I am pretty close to ‘completing’ Burnout 3 in less than 20 hours. I don’t have my original memory card, but I am pretty sure it took me close to 80 hours to get gold in every event. Even then, there are special trophies and types of eliminations to aim for as well. If they ever bought back Burnout 3 with trophy support, I would definitely aim for the Platinum. As long as there aren’t any multiplayer trophies.
As mentioned, I want to do some dedicated pieces and stream Burnout 3. Well, if I can come up with a way around the music I am happy with I will. But until then, expect to hear a bit more about the various Burnout games come October onwards.
There is a lot of Burnout left for me to play, not just Burnout 3. Who knows, I may even Complete Burnout 3 before PAX!
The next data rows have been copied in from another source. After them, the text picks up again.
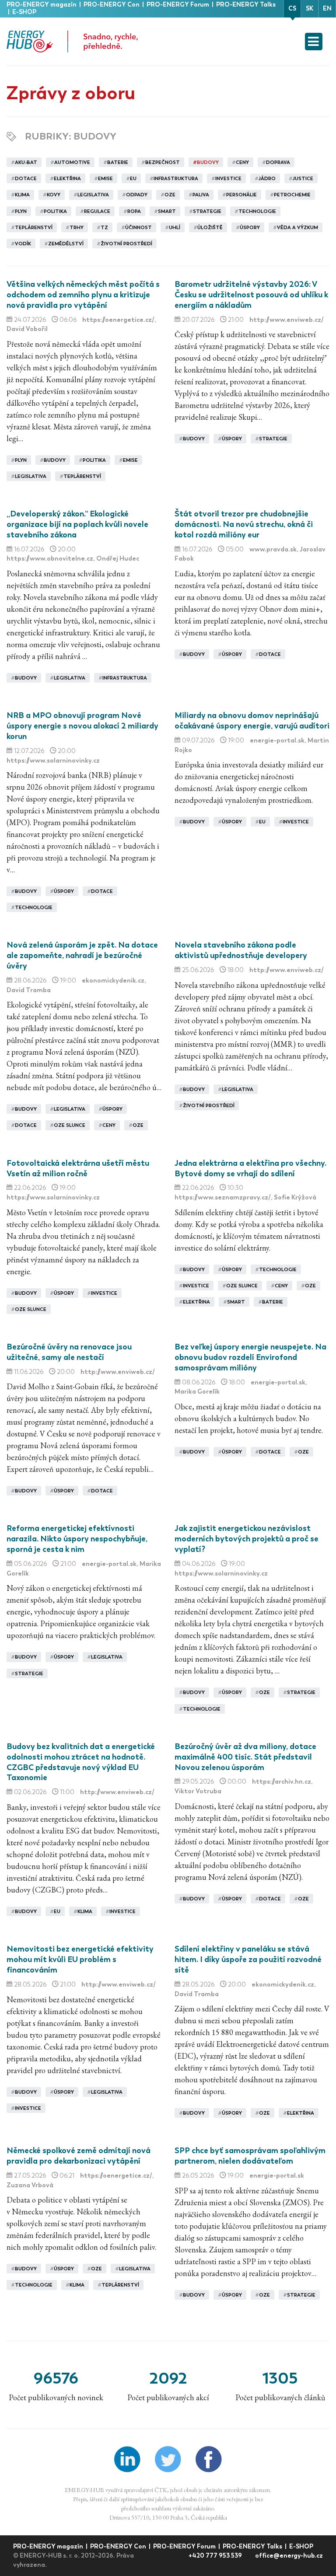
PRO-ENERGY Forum (178, 4)
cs (292, 8)
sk (309, 8)
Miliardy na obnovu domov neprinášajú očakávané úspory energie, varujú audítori (252, 721)
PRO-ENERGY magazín (42, 4)
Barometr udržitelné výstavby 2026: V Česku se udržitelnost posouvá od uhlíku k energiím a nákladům (251, 294)
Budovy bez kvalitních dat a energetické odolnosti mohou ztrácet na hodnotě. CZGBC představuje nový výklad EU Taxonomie (81, 1762)
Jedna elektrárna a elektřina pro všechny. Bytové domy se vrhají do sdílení (250, 1168)
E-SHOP (24, 12)
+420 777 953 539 (216, 2555)
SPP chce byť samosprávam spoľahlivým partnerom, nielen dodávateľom (250, 2156)
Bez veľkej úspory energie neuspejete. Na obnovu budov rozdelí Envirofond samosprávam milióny (250, 1357)
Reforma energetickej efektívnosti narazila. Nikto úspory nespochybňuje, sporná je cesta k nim (77, 1538)
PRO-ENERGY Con (112, 4)
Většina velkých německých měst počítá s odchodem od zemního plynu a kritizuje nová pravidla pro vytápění (83, 294)
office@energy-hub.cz (289, 2555)
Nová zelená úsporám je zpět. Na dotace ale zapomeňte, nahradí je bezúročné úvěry (82, 955)
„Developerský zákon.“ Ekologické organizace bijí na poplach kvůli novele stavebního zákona (77, 524)
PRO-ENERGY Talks (246, 4)
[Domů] (72, 41)
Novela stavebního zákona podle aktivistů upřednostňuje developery (241, 950)
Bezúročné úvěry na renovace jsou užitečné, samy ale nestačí (69, 1352)
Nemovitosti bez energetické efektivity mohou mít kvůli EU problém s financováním (80, 1959)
Last year, a friend of mine Cactigh introduced me to Inscryption during one of his streams. I started playing alongside him, and quickly became obsessed. So obsessed, that I had to uninstall the game on my PC because I would keep playing instead of working.
Describing Inscryption is an interesting proposition. It’s a collectible deckbuilding card game. At least, to begin with. Then there is an escape room puzzle element, an NES-style RPG, an ARG, rougelite, and a mystery – all in one. But you don’t know that up front. If Inscryption hadn’t come out last year I wouldn’t be talking about any of the later elements.
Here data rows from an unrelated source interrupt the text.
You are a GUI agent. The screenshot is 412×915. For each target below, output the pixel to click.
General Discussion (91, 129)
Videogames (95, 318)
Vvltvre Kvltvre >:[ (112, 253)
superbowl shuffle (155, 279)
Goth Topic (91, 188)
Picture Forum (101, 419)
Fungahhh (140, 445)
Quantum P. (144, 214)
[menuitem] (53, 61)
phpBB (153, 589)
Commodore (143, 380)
Inscryption is a puzzle gamer’s bread and butter. Everything about the game is a puzzle, and a major puzzle is which layer you are currently working on. It doesn’t make a lot of sense if you haven’t played the game, and it can sound like way too much to jump into. But it works, because you can play only the ‘surface layer’ of Inscryption, or delve deep into the game.
It does look like a steep learning curve to Inscryption. You do not start a new game, but continue a game already in progress. You then play against a barely seen opponent, and eventually lose. The loss isn’t scripted, but you are trying to work out the rules as you go. And when you lose, there is an interesting price to be paid…
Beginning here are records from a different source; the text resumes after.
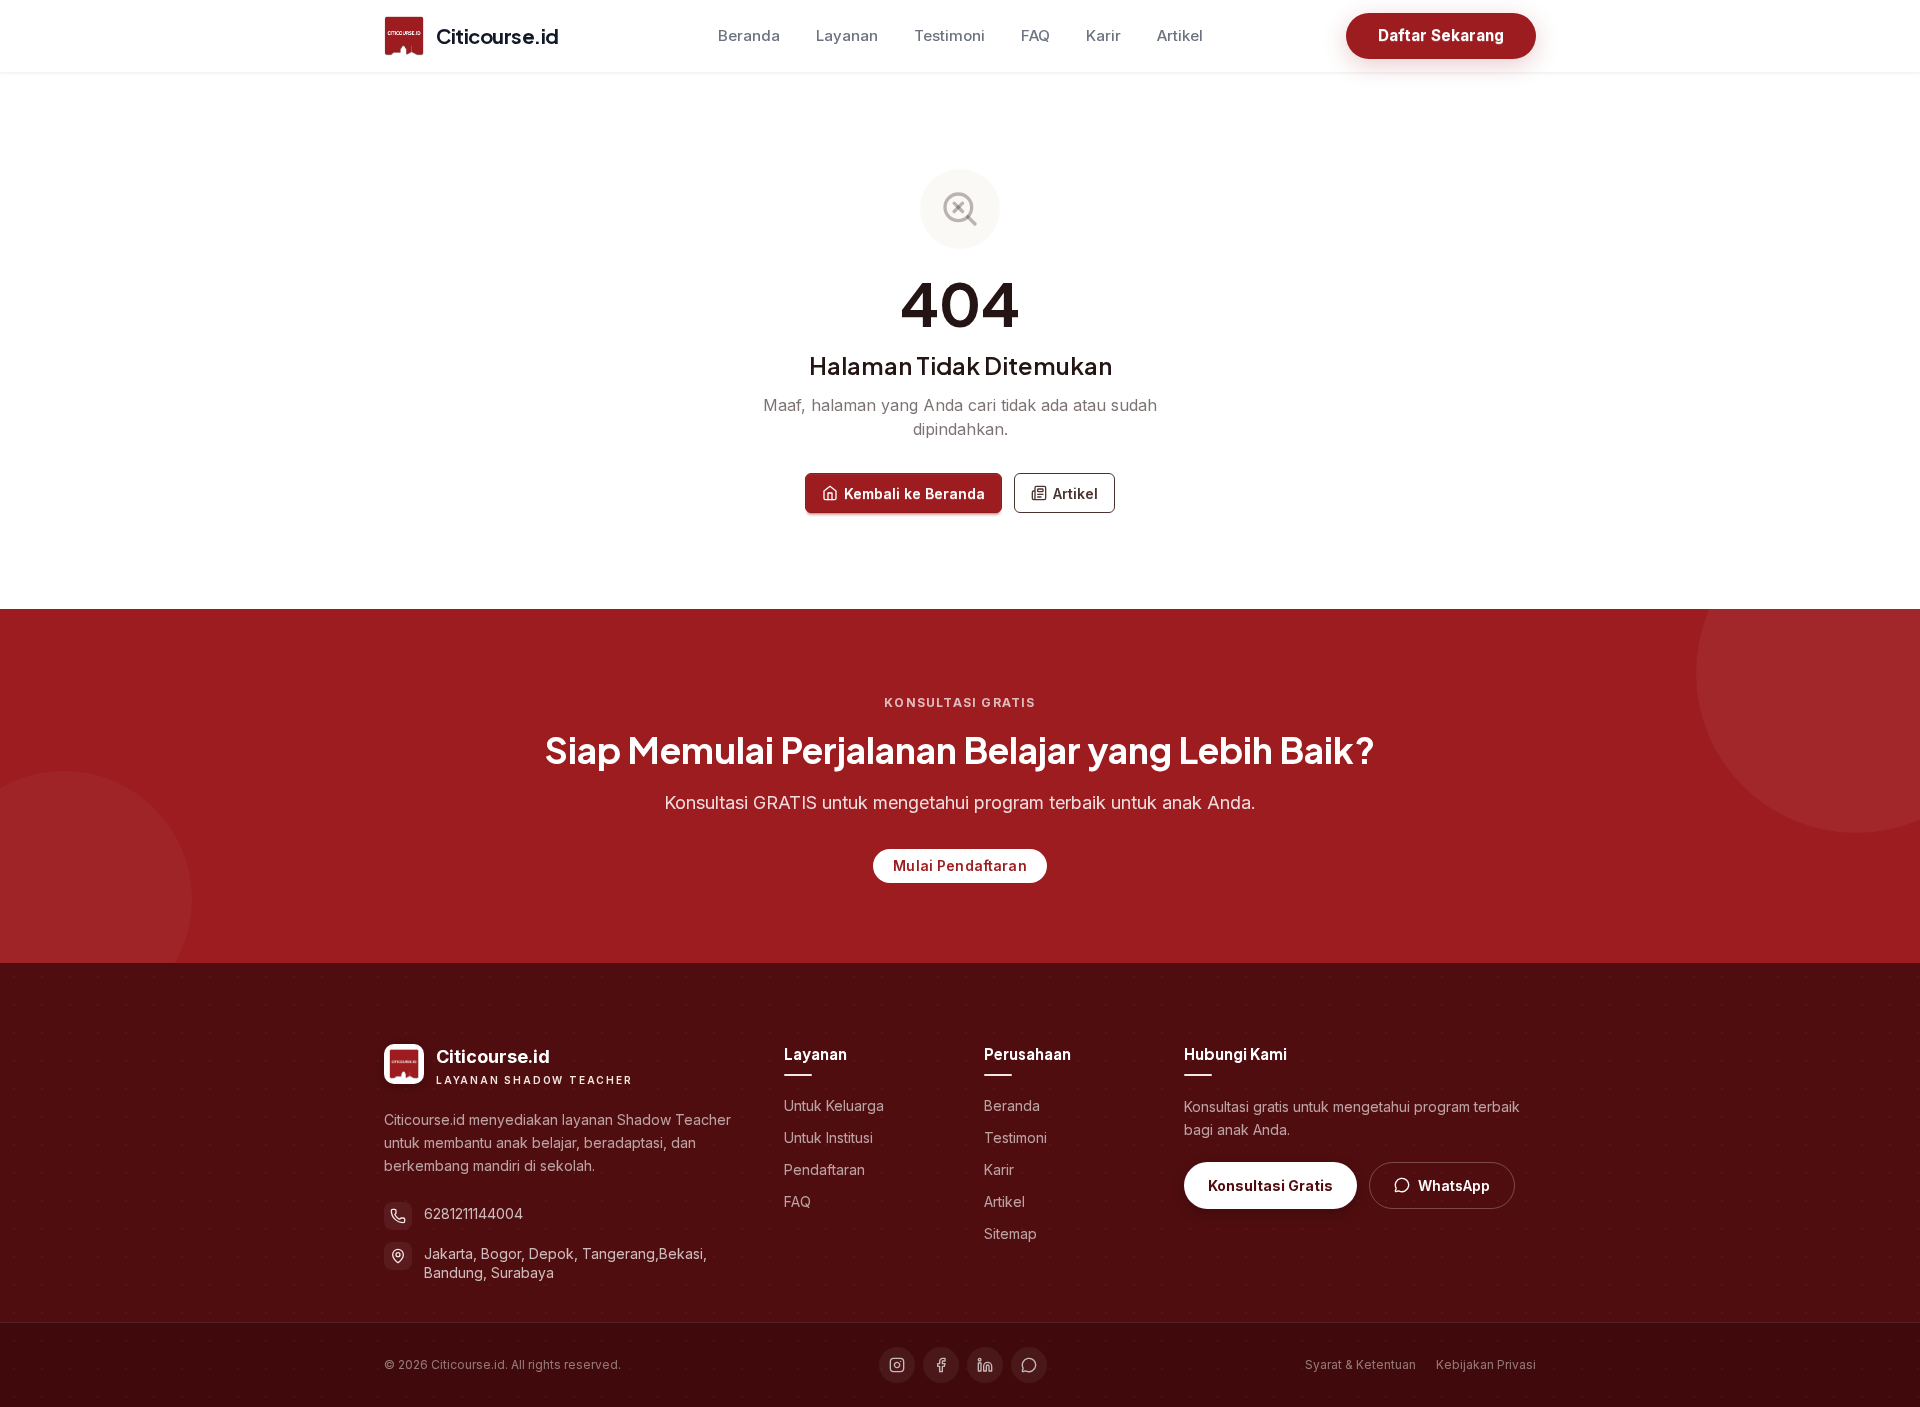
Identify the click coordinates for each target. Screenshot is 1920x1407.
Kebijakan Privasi (1486, 1364)
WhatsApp (1454, 1185)
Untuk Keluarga (834, 1105)
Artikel (1180, 35)
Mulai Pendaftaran (959, 865)
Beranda (749, 35)
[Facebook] (941, 1365)
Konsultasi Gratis (1270, 1185)
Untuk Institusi (828, 1137)
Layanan (847, 35)
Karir (1103, 35)
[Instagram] (897, 1365)
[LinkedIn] (985, 1365)
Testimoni (949, 35)
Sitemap (1010, 1233)
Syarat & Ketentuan (1360, 1364)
Defeating Leshy allows you to actually start a new game. This is where the RPG element comes in, and where the story begins to unfold for the player. You can follow the dots as a simple RPG, similar to Pokemon. Or, you can start finding secrets and exploring not just within the game, but other places as well.
As an example, think Doki Doki Literature Club. That should be enough of a hint for anyone interested. 🙃
I am currently in the middle of Act 3 of 4. Looking at the trophy list, it seems all the post-game changes are included on PlayStation. I don’t know if I will Platinum Inscryption, but I am going to enjoy finishing it again!
If your curiosity is peaked at all, check any YouTube playthrough from the start of the game. Watch the first 30-40 minutes, and if you aren’t hooked you won’t be. But if you are, and find yourself noting plays or wanting to investigate little things, pick up Inscryption. You will be glad you did.
What about you? I hope you got some great games in. Or are you looking forward to a new one? Let me know!